Food items, textiles, basic metals and non-food items were primary causes behind the inflation. Economists said rising crude oil prices could now push wholesale inflation higher in the government's March data and in later months, reports the Times of India.
India Ratings and Research (Ind-Ra) said in a March 31 note on the macro view for the economy that it believes continued dependency on energy import is a key weakness for the economy. The crisis in West Asia "has increased the vulnerability of Indian economy to energy prices", it said.
"A USD10/bbl increase in crude oil prices could widen the current account deficit by USD16.7 billion, increase currency weakness, and push inflation. Average inflation in base case scenario is now expected to be 4.1% compared to the earlier forecast of 3.7%, and the currency may weaken 4.5%-5.0% yoy in FY27," Devendra Kumar Pant, chief economist, Ind-Ra, said in the note, which added that the overall impact could be higher, based on the second-round effects of supply shortages, increased freight costs and a slowdown in economic activities.
Barclays had warned in February 2026 – the day the West Asia conflict began – that crude could cross USD 100 a barrel. Brent crude is currently trading at over USD 105, as the United States and Iran fail to arrive at an agreement to end the conflict, which has partially centrered around the Strait of Hormuz, said reports on Friday (May 15).
Around 30% of India's crude oil imports pass through the Strait of Hormuz.
On the domestic front, India has reversed an earlier policy of keeping pump prices of fuel stable. Petrol and diesel prices were hiked across the country on Friday by around Rs 3 per litre. After the significant hike, the deflation in fuel and power category, which had narrowed to 3.78% in February from 4.01% in January, may now reverse, instead adding inflationary pressures unless measures are taken.
And it is not likely to be the end of the crude surge, going by economist predictions.

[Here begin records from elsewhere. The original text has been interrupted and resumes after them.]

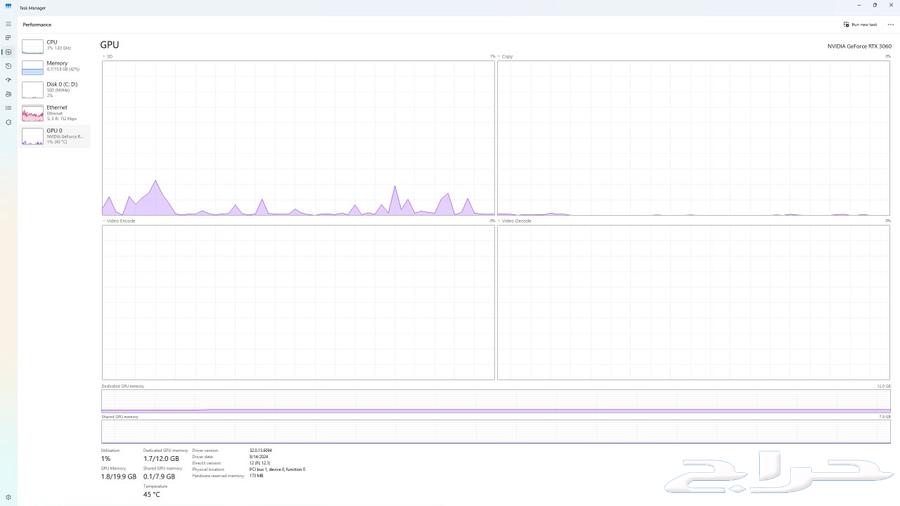Open the 3D graph engine dropdown
This screenshot has height=506, width=900.
coord(106,56)
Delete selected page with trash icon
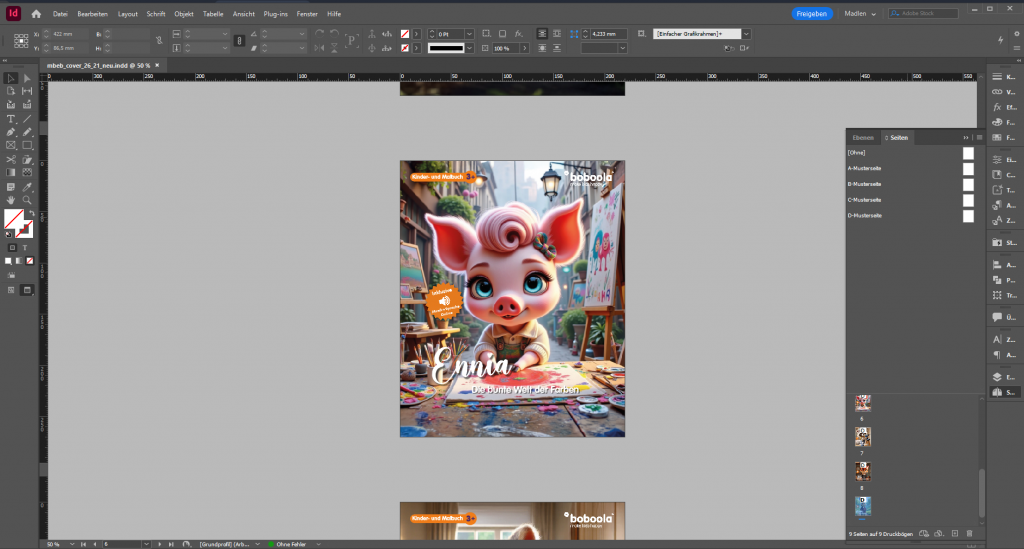1024x549 pixels. point(969,533)
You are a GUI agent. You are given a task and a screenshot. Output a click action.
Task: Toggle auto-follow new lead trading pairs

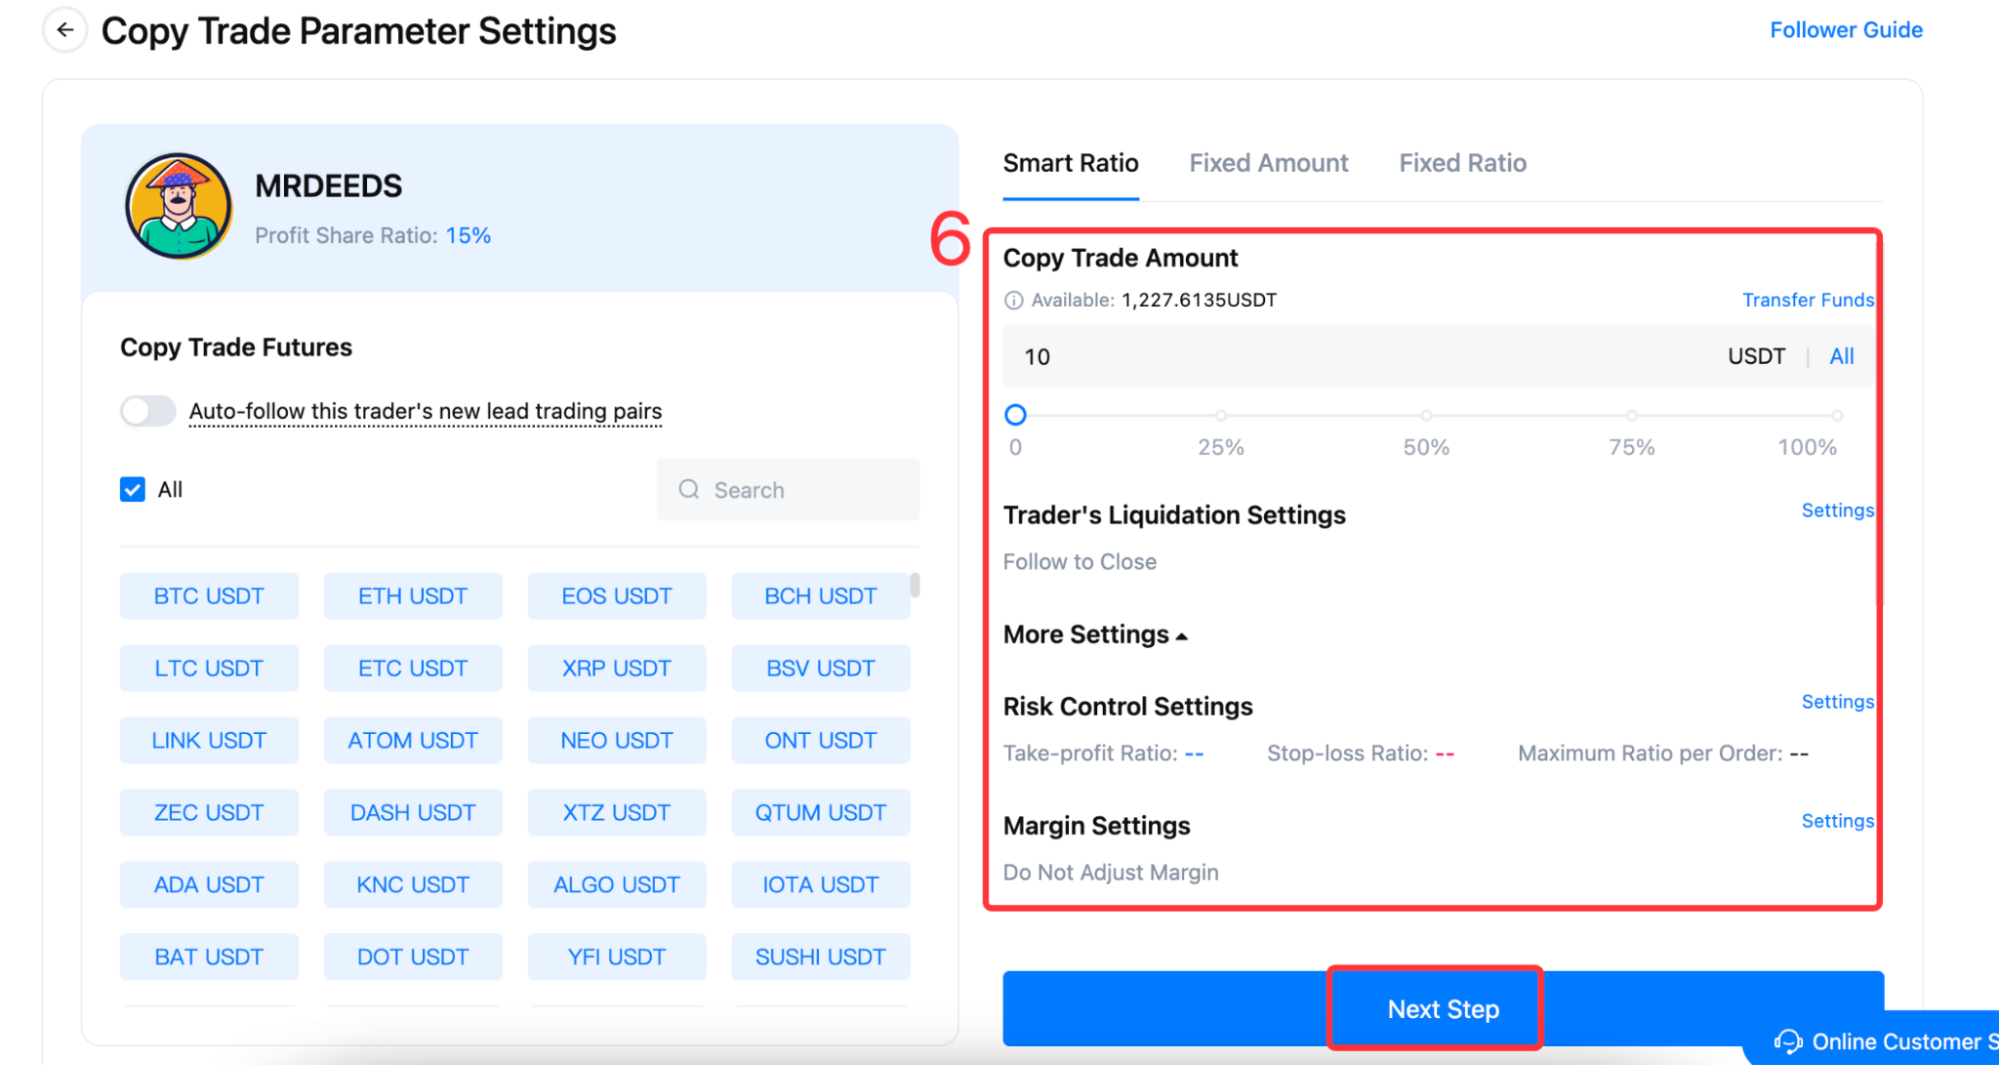[148, 411]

Global crude oil prices averaged USD 68 per barrel in February, compared with USD 63 per barrel in January. The retail prices of fuel were reduced by the Indian government once, in the run-up to the 2024 Lok Sabha election, effectively by roughly Rs 2 a litre.
The government led by Narendra Modi and the prime minister himselve have in recent days urged consumers to voluntarily work from home, to not buy gold or travel overseas and take other steps to conserve foreign exchange. Economists expect these measures, if implemented, to have the second-round effects warned of earlier – a slowing down of production and further downward spiral in demand.
Many have pointed out that an effective response to the West Asia wars would have been to build strategic reserves and refining capacity, in which India has lagged.